### Exercise
Repeat only the lines from the one holding "[Открыть быструю навигацию] (1262, 245)" down to the last line of the listing below, including both of those lines.

### Data for processing
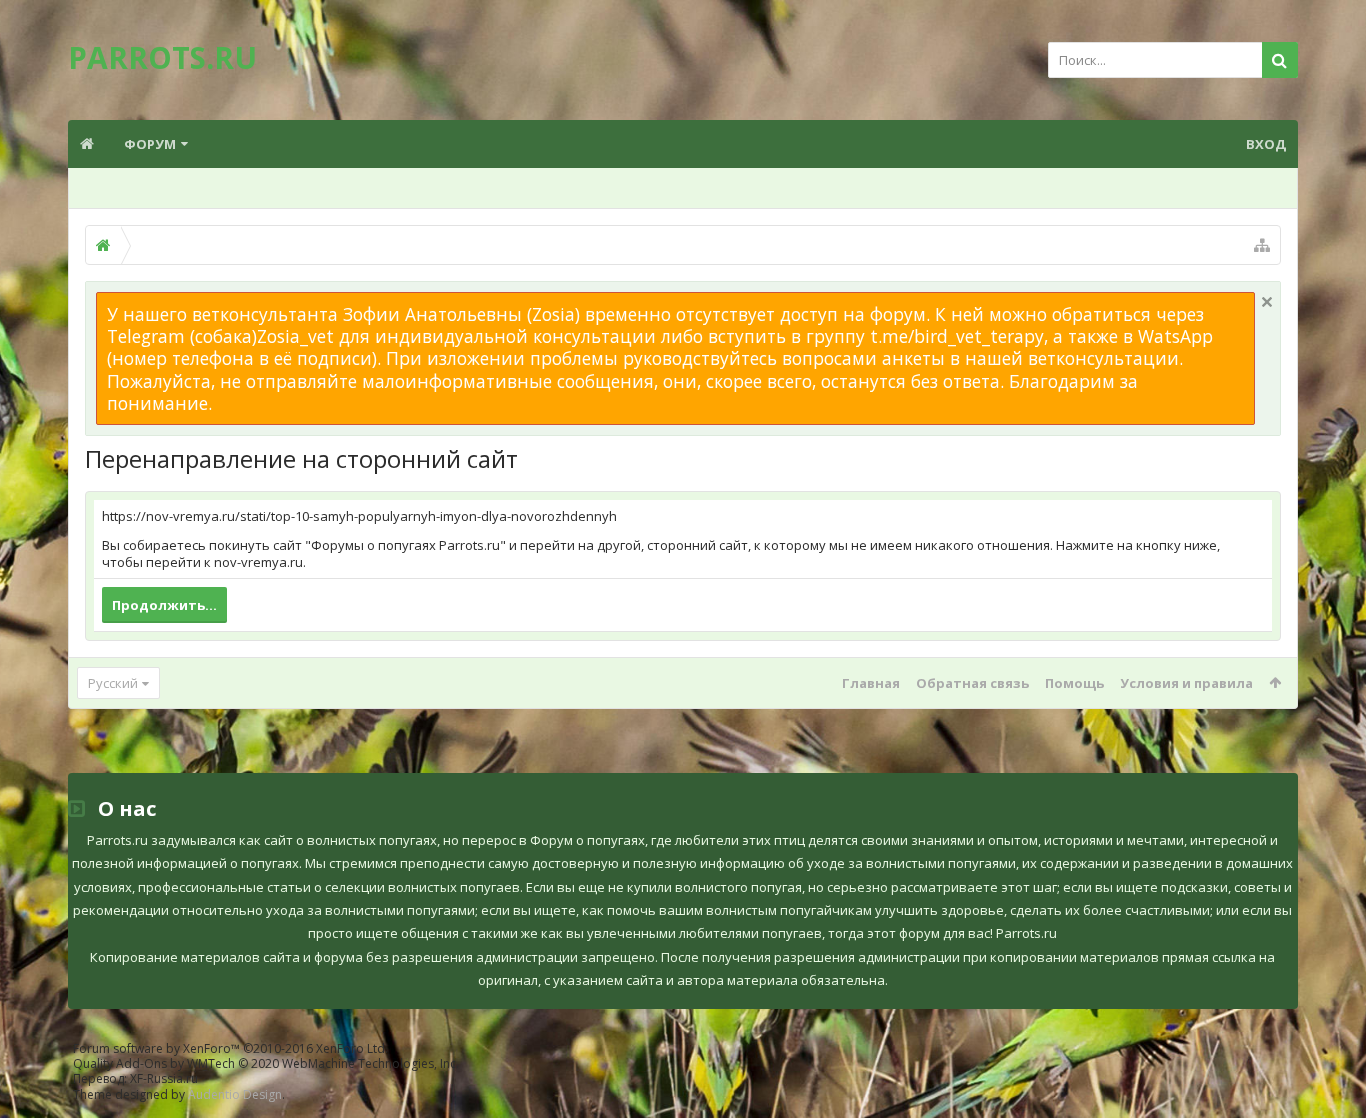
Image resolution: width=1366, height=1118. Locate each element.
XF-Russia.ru (164, 1078)
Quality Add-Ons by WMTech (266, 1063)
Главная (871, 683)
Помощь (1074, 683)
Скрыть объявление (1267, 302)
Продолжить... (164, 605)
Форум (150, 144)
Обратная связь (972, 683)
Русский (113, 683)
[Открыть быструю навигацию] (1262, 245)
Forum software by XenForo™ (230, 1048)
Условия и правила (1186, 683)
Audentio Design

### Reply to the exercise
[Открыть быструю навигацию] (1262, 245)
Forum software by XenForo™ (230, 1048)
Условия и правила (1186, 683)
Audentio Design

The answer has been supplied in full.